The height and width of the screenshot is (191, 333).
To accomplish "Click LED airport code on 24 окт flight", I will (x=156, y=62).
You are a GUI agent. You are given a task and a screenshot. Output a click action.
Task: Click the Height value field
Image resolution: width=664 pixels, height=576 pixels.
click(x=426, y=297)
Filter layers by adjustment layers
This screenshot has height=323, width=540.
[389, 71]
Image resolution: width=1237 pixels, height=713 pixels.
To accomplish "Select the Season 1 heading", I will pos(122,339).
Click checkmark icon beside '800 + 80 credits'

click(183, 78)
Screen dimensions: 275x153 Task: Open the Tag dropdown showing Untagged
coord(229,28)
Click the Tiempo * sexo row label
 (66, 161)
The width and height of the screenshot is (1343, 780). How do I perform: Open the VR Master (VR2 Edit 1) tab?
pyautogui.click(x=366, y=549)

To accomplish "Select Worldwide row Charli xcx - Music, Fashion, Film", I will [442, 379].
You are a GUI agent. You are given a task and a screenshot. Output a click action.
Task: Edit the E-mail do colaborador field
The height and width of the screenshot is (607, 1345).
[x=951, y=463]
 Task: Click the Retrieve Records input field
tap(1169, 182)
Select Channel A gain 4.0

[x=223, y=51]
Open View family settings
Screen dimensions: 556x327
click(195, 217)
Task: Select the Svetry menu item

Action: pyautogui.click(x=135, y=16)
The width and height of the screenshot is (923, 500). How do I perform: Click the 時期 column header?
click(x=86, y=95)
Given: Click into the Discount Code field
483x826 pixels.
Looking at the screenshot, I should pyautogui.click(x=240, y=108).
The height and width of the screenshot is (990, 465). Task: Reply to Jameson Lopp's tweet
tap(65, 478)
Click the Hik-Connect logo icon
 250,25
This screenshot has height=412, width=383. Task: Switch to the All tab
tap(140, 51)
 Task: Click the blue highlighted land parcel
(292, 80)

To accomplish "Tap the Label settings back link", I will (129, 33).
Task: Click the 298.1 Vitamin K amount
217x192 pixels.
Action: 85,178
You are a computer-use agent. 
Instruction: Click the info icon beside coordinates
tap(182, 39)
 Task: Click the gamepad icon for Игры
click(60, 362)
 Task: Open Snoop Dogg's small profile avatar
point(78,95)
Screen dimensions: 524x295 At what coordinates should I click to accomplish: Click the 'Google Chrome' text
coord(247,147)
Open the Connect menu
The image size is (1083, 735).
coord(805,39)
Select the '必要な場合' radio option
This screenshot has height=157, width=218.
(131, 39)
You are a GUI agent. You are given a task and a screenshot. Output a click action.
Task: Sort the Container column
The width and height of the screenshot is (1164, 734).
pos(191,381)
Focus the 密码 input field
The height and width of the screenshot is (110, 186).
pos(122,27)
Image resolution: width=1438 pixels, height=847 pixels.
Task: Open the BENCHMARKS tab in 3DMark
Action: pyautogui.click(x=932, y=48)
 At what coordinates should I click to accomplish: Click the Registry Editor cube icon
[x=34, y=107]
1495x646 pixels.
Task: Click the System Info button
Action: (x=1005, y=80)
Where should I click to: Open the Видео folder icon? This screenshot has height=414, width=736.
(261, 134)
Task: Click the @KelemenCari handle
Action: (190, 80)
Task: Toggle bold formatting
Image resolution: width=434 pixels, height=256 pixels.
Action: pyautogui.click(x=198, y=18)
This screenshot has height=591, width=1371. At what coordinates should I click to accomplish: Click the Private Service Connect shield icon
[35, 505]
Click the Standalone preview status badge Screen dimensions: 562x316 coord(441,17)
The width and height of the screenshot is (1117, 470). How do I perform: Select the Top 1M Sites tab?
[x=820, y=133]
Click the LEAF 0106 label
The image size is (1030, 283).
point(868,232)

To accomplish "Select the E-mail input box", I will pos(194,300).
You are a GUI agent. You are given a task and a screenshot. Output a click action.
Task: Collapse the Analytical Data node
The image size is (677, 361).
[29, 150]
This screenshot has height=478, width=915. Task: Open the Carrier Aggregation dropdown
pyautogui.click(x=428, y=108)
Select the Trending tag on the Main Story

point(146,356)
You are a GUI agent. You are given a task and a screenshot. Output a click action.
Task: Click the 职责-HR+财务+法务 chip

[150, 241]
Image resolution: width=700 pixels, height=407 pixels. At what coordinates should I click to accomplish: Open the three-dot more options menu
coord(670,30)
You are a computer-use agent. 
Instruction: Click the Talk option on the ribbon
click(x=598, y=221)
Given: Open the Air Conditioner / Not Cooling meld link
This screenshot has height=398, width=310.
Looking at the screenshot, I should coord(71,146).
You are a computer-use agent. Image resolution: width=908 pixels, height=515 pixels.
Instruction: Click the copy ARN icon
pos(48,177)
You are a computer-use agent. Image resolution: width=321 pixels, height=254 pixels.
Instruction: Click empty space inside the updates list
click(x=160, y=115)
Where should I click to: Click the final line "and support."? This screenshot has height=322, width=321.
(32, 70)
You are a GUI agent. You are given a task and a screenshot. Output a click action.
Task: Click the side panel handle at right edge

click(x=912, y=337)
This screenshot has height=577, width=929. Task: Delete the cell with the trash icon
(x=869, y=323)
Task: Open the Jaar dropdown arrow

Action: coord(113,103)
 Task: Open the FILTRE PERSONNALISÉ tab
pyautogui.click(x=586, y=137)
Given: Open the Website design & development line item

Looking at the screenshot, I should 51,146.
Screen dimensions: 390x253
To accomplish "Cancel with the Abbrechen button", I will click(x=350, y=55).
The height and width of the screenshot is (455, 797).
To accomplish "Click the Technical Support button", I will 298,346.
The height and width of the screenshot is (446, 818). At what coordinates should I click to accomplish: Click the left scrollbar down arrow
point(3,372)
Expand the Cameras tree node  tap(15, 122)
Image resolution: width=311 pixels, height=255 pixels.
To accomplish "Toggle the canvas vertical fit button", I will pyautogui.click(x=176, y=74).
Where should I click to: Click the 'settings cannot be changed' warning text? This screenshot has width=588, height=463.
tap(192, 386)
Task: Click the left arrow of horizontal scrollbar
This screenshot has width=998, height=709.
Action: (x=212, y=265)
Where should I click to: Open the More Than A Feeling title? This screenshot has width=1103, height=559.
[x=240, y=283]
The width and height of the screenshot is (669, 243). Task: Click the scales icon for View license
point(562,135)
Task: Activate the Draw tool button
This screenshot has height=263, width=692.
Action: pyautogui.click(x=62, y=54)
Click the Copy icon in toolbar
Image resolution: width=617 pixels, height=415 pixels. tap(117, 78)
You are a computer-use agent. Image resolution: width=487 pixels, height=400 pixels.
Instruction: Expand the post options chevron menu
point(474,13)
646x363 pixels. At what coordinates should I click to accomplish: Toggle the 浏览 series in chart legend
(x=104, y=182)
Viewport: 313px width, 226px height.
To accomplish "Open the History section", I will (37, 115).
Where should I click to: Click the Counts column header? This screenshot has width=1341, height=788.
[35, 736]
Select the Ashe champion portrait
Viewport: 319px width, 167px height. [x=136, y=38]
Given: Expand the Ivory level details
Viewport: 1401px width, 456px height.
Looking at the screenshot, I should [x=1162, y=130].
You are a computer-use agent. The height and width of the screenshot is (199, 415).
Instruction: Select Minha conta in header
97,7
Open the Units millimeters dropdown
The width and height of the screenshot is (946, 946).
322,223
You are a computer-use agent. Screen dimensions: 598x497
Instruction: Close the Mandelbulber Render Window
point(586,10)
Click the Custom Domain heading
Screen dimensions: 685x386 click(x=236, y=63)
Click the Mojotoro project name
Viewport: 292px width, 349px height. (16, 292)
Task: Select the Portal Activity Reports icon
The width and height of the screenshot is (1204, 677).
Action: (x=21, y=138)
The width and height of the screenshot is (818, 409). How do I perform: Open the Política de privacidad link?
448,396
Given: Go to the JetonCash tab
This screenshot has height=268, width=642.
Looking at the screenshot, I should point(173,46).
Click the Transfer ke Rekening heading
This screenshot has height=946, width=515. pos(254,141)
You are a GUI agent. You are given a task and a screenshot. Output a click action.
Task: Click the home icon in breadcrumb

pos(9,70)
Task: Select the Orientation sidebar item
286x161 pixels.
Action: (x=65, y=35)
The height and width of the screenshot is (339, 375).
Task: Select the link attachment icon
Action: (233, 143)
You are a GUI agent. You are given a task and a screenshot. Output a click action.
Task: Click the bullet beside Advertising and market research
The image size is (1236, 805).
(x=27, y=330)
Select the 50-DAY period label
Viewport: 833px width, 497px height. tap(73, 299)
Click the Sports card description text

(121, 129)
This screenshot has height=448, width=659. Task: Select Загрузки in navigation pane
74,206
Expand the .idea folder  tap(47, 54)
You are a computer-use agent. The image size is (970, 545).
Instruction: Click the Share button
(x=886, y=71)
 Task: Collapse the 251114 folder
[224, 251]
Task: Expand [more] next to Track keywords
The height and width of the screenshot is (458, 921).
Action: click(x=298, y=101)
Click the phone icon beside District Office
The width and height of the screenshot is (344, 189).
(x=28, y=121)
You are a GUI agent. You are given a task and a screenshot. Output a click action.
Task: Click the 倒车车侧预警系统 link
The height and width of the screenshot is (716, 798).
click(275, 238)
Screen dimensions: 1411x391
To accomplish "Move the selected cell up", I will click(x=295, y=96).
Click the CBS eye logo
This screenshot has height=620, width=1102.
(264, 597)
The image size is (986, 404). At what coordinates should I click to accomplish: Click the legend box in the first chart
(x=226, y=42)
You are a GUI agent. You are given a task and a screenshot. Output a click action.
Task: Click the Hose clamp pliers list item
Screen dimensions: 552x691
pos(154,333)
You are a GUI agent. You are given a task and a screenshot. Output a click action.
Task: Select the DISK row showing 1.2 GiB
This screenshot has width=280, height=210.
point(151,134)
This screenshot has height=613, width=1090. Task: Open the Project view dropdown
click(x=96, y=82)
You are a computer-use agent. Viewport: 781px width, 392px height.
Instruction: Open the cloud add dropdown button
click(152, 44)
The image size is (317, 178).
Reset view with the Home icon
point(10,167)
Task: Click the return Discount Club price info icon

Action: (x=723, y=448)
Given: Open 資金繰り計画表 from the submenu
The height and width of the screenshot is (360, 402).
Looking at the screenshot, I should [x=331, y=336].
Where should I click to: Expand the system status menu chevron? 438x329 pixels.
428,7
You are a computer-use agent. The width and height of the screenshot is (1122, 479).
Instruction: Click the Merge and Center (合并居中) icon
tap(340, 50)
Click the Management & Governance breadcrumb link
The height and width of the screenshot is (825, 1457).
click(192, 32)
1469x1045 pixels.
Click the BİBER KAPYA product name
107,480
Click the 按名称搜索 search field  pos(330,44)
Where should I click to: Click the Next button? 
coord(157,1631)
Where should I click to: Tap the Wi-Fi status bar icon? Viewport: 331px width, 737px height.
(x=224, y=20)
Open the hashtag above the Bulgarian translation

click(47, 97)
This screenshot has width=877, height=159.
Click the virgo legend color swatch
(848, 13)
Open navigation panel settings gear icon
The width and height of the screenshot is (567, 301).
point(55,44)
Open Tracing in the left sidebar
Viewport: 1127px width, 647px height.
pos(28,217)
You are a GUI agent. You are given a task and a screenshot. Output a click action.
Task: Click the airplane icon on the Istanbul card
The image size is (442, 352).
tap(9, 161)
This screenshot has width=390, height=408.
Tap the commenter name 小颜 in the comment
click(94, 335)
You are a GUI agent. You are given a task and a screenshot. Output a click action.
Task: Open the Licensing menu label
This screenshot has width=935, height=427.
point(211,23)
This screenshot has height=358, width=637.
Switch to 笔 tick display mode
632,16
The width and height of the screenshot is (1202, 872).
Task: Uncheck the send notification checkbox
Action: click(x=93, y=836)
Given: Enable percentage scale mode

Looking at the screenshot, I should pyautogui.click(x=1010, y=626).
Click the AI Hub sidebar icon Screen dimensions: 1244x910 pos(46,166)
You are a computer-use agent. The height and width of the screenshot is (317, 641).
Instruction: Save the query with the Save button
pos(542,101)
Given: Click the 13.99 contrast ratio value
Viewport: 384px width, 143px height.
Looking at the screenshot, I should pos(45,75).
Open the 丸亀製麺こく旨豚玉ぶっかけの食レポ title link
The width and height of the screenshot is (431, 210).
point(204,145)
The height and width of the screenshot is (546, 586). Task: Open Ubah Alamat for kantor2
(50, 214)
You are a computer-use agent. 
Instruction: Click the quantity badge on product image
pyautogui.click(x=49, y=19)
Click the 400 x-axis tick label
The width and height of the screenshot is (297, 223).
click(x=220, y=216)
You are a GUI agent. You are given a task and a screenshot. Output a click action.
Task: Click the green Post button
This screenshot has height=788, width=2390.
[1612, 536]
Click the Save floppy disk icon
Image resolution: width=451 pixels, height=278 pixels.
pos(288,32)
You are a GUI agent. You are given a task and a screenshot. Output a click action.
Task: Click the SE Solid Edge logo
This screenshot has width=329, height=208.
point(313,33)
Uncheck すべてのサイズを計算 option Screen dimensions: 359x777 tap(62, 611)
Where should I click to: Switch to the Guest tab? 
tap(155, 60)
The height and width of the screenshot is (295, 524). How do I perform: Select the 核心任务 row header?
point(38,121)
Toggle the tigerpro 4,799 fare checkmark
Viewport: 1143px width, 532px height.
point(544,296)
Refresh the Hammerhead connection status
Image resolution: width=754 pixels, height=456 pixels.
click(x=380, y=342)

•••••

*Problem:* Return only the part of the records above that opens with the line containing "This screenshot has height=478, width=915." and closes with the line containing "Image resolution: width=311", ends included.

*Answer below:*
This screenshot has height=478, width=915. Task: Open the Carrier Aggregation dropdown
pyautogui.click(x=428, y=108)
Select the Trending tag on the Main Story

point(146,356)
You are a GUI agent. You are given a task and a screenshot. Output a click action.
Task: Click the 职责-HR+财务+法务 chip

[150, 241]
Image resolution: width=700 pixels, height=407 pixels. At what coordinates should I click to accomplish: Open the three-dot more options menu
coord(670,30)
You are a computer-use agent. 
Instruction: Click the Talk option on the ribbon
click(x=598, y=221)
Given: Open the Air Conditioner / Not Cooling meld link
This screenshot has height=398, width=310.
Looking at the screenshot, I should coord(71,146).
You are a computer-use agent. Image resolution: width=908 pixels, height=515 pixels.
Instruction: Click the copy ARN icon
pos(48,177)
You are a computer-use agent. Image resolution: width=321 pixels, height=254 pixels.
Instruction: Click empty space inside the updates list
click(x=160, y=115)
Where should I click to: Click the final line "and support."? This screenshot has height=322, width=321.
(32, 70)
You are a GUI agent. You are given a task and a screenshot. Output a click action.
Task: Click the side panel handle at right edge

click(x=912, y=337)
This screenshot has height=577, width=929. Task: Delete the cell with the trash icon
(x=869, y=323)
Task: Open the Jaar dropdown arrow

Action: coord(113,103)
 Task: Open the FILTRE PERSONNALISÉ tab
pyautogui.click(x=586, y=137)
Given: Open the Website design & development line item

Looking at the screenshot, I should 51,146.
Screen dimensions: 390x253
To accomplish "Cancel with the Abbrechen button", I will click(x=350, y=55).
The height and width of the screenshot is (455, 797).
To accomplish "Click the Technical Support button", I will 298,346.
The height and width of the screenshot is (446, 818). At what coordinates should I click to accomplish: Click the left scrollbar down arrow
point(3,372)
Expand the Cameras tree node  tap(15, 122)
Image resolution: width=311 pixels, height=255 pixels.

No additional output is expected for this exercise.